おくりびと

先日、日本の友人に、「おくりびと」の映画のDVDをいただいた。早速観てみた。

「おくりびと」は今年のアカデミー賞の外国語映画賞を受賞したので、ご覧になった方も多いと思う。チェロ奏者としてオーケストラで仕事をしていた主人公が、楽団の解散をきっかけに、ふるさとに戻り、納棺夫の仕事につく。はじめは仕方なくやっていた仕事であり、友達などの仕事に対する非難もあったが、だんだんその仕事の魅力を見つけて、自信をもって仕事に臨むようになっていく。

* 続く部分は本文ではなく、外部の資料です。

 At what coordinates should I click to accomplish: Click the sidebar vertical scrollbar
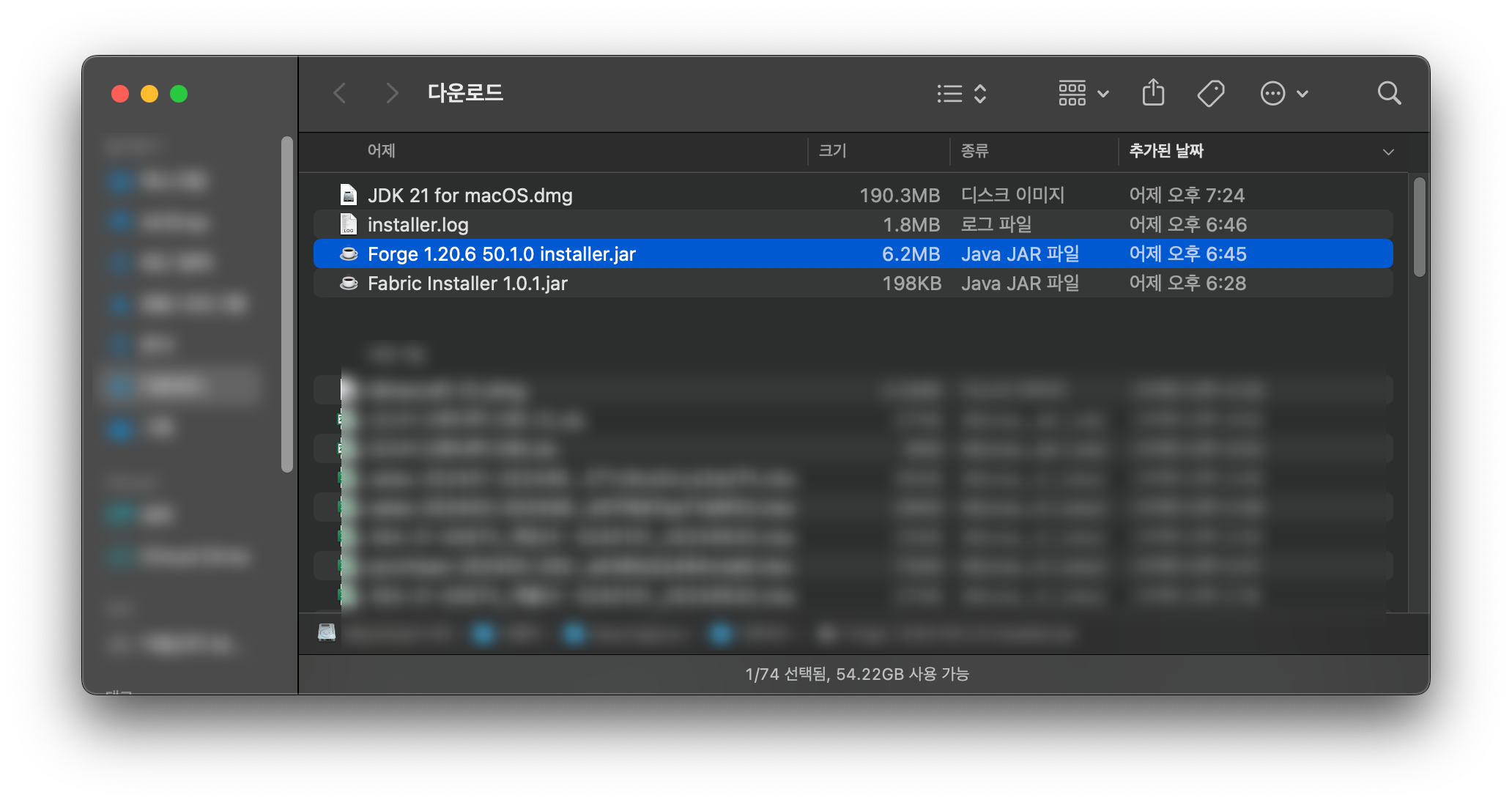click(x=287, y=304)
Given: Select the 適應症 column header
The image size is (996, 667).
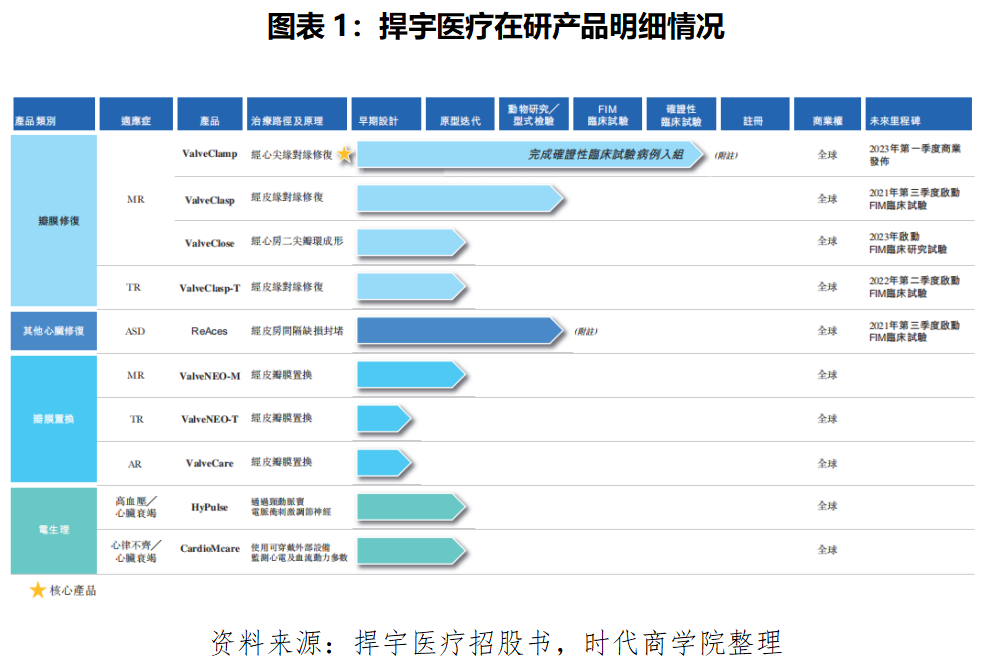Looking at the screenshot, I should click(x=135, y=114).
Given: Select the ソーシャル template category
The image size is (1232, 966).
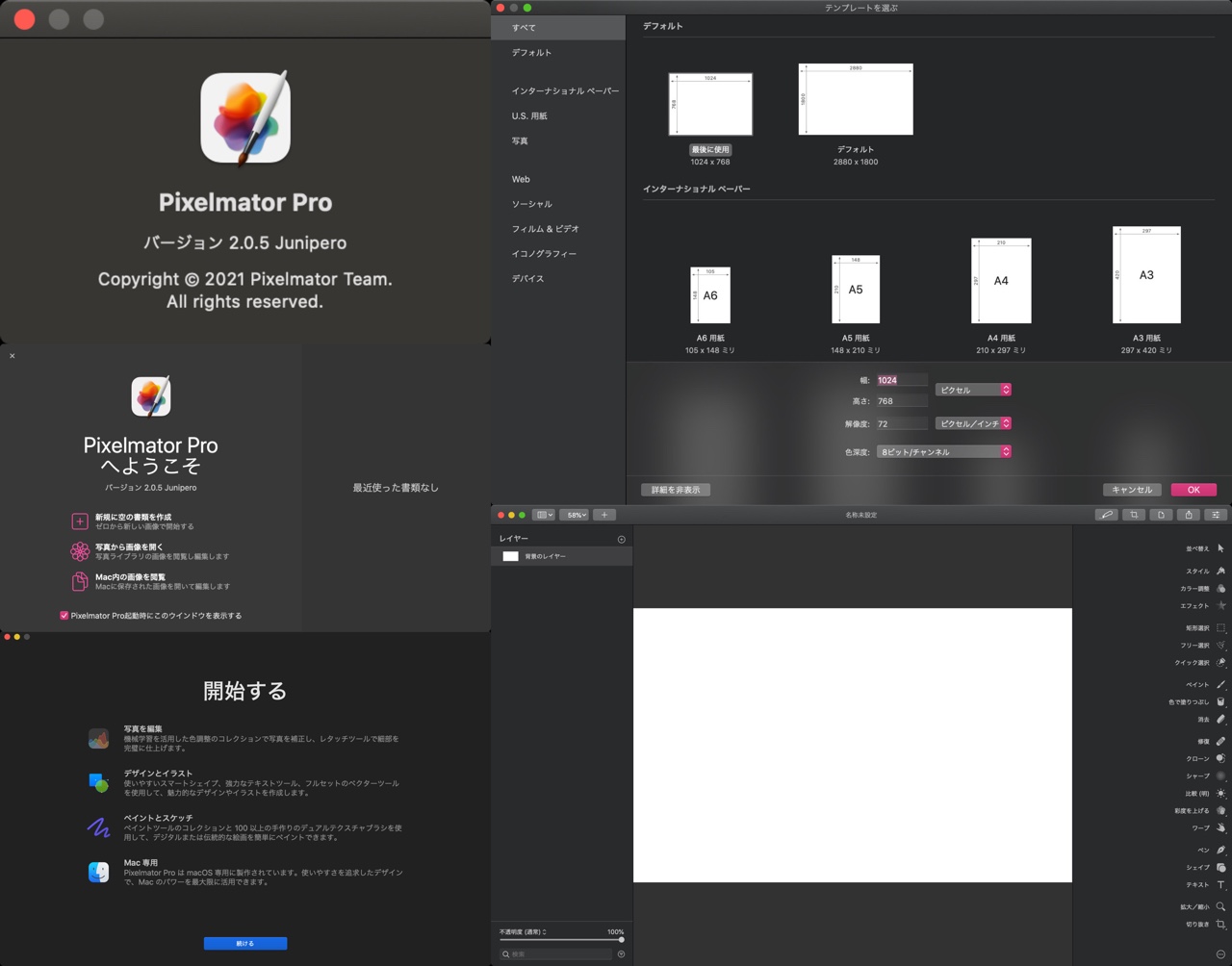Looking at the screenshot, I should pyautogui.click(x=531, y=204).
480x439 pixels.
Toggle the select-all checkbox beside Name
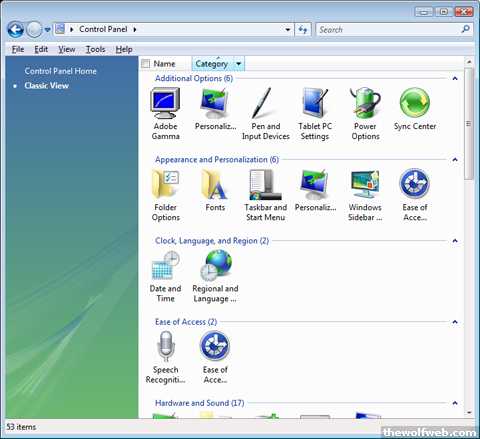point(146,64)

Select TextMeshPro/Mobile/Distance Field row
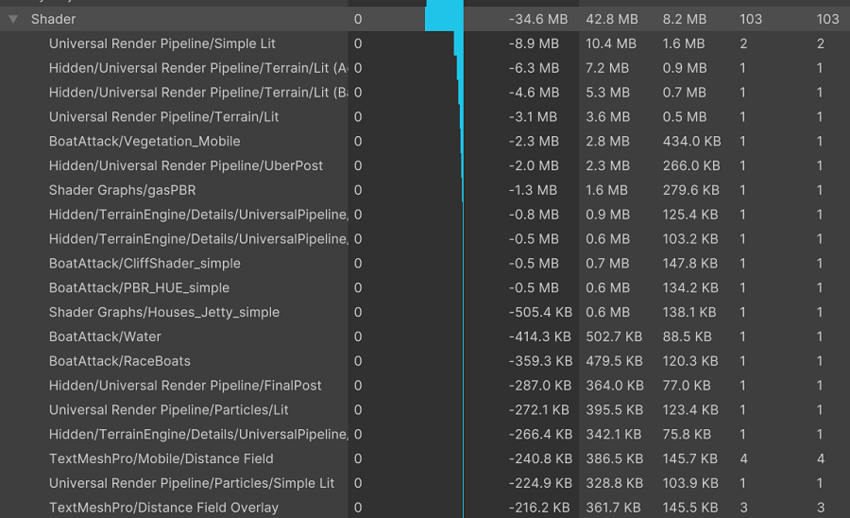click(x=161, y=459)
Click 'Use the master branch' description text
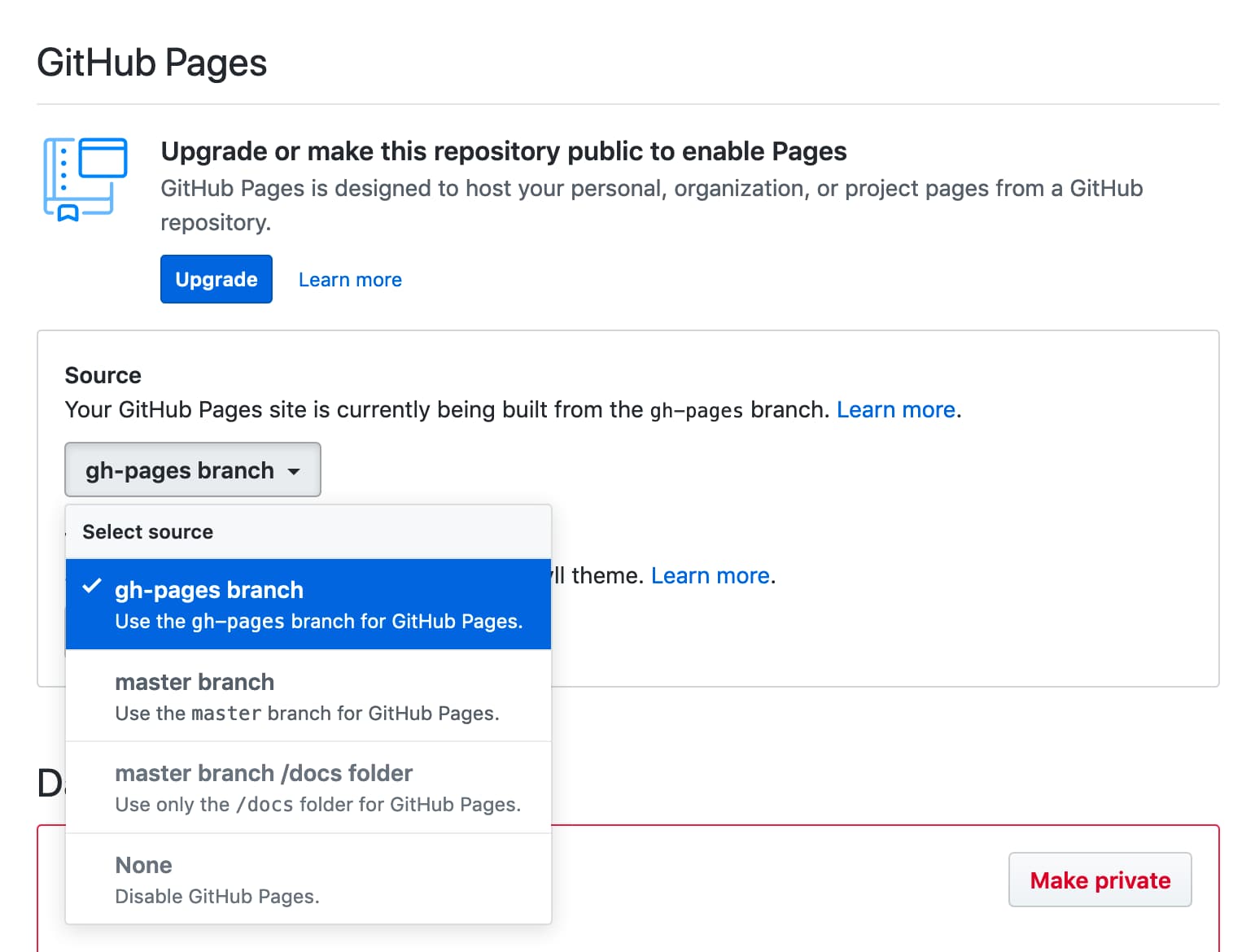 (x=307, y=714)
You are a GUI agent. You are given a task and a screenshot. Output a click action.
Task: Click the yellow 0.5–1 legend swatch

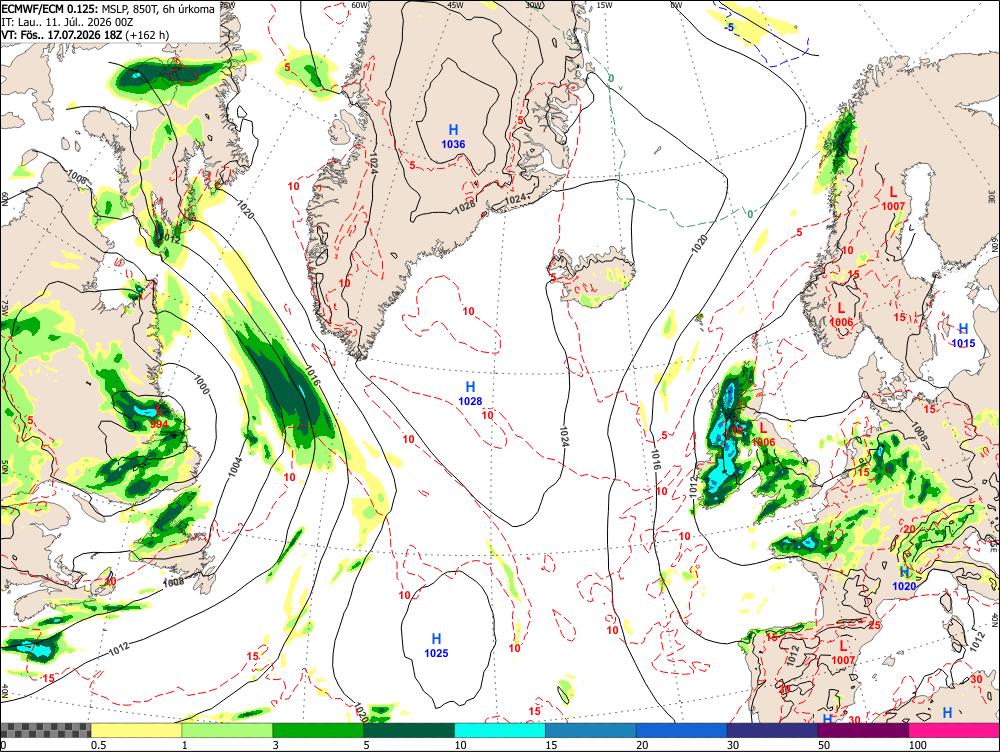coord(136,730)
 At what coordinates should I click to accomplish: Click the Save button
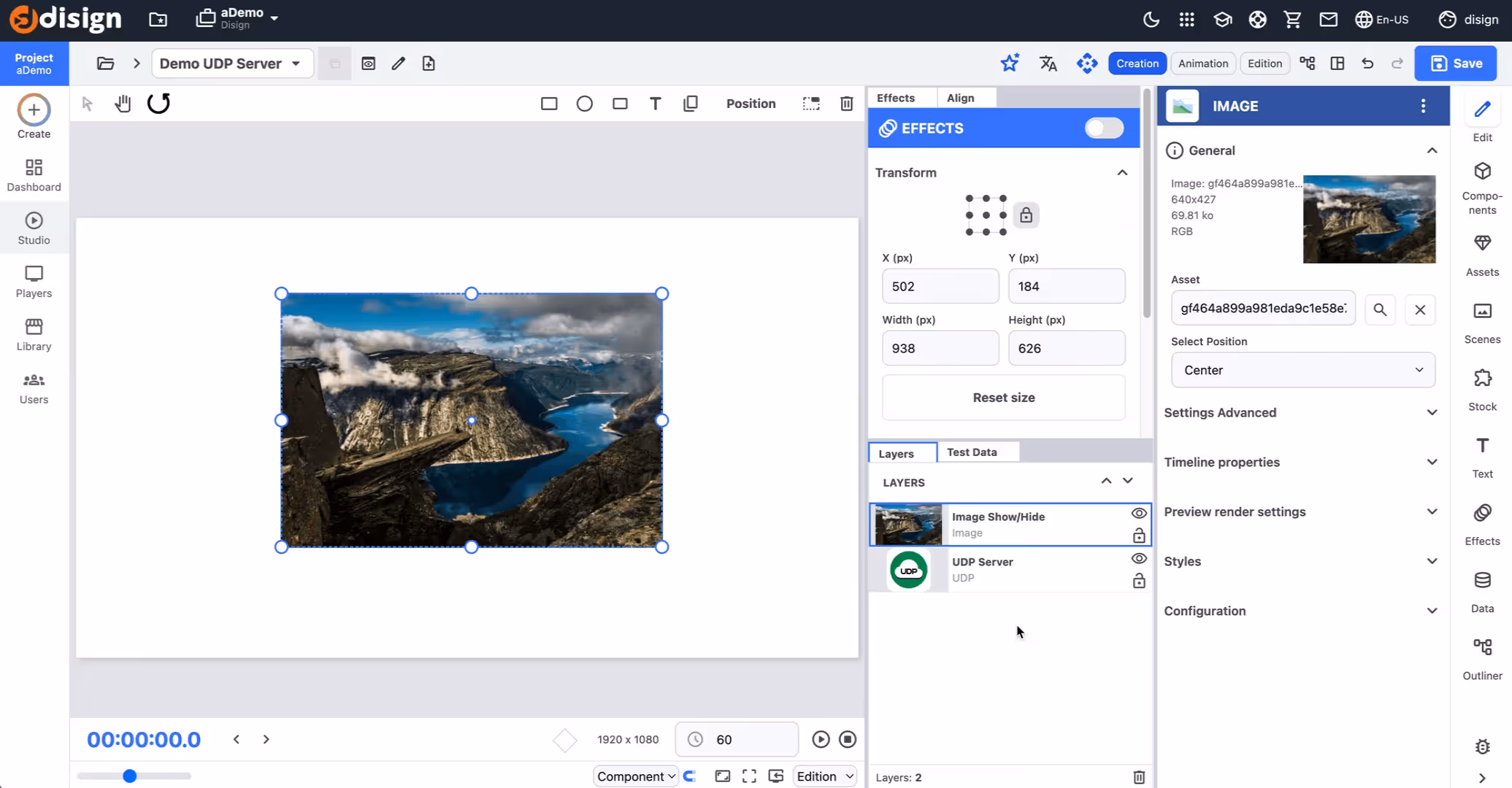[x=1456, y=63]
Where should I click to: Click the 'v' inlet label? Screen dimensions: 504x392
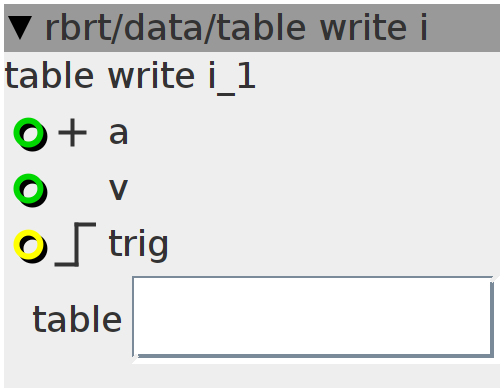pyautogui.click(x=118, y=189)
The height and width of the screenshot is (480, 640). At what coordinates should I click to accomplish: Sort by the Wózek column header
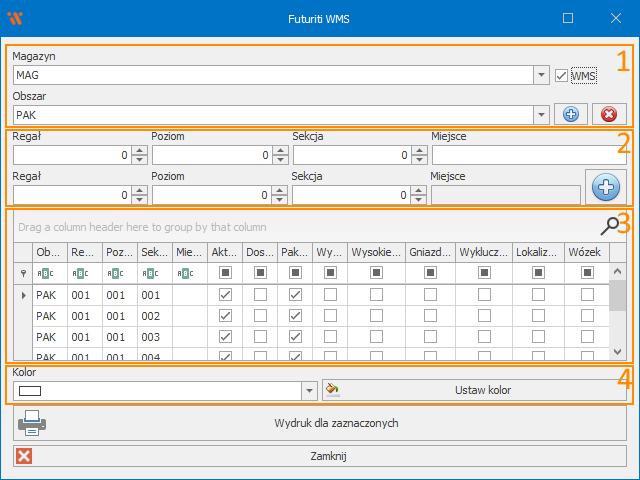click(587, 253)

観た後、なぜこれがアメリカの映画祭で評価されたのかわからなかった。納棺夫というアメリカではおそらく存在しないであろう仕事を持つ人が主人公だし、全篇を通して「死」が中心のテーマとなっている。ロードオブザリングがアカデミー賞を総なめにしてからわずか数年で、外国語映画賞とはいえ、おくりびとが高く評価されるというのは、どうも理解できなかった。

ただ、考えてみると、「死」というのは、国にかかわらず全ての人間にとっての普遍的な問題だ。人は必ず死ぬ。その避けられない「死」をどのように迎えるのか、という問題は、全ての人が考えるテーマだろう。その永遠の、全ての人間にとっての普遍的なテーマを、日本独特の納棺夫という仕事を通して見つめているのが、この映画なのだと思う。いわば、大きなテーマを小さな切り口からのぞいているという雰囲気なのだと思う。この映画を観た後、どの国の人たちも、自分自身が「死」をどのように迎えるのか、ということについて考えるのだろう。そして、「死」をどのように迎えるのかという問題は、今をどのように生きるのかという問題につながる。つまり、「おくりびと」は、観た人に、自分はどのように生きていけばいいのか、という問題を突きつける映画なのだと思う。

今、世界経済は停滞している。100年に一度の不況だという人もいるほどだ。そして、アメリカでは、変化を求めて選ばれた新しい黒人大統領が国を動かそうとしている。そういった、今までに経験したことのない環境の中で、人々は、自分はこれからどのように生きていけばいいのかということを、今まで以上に考えているのだと思う。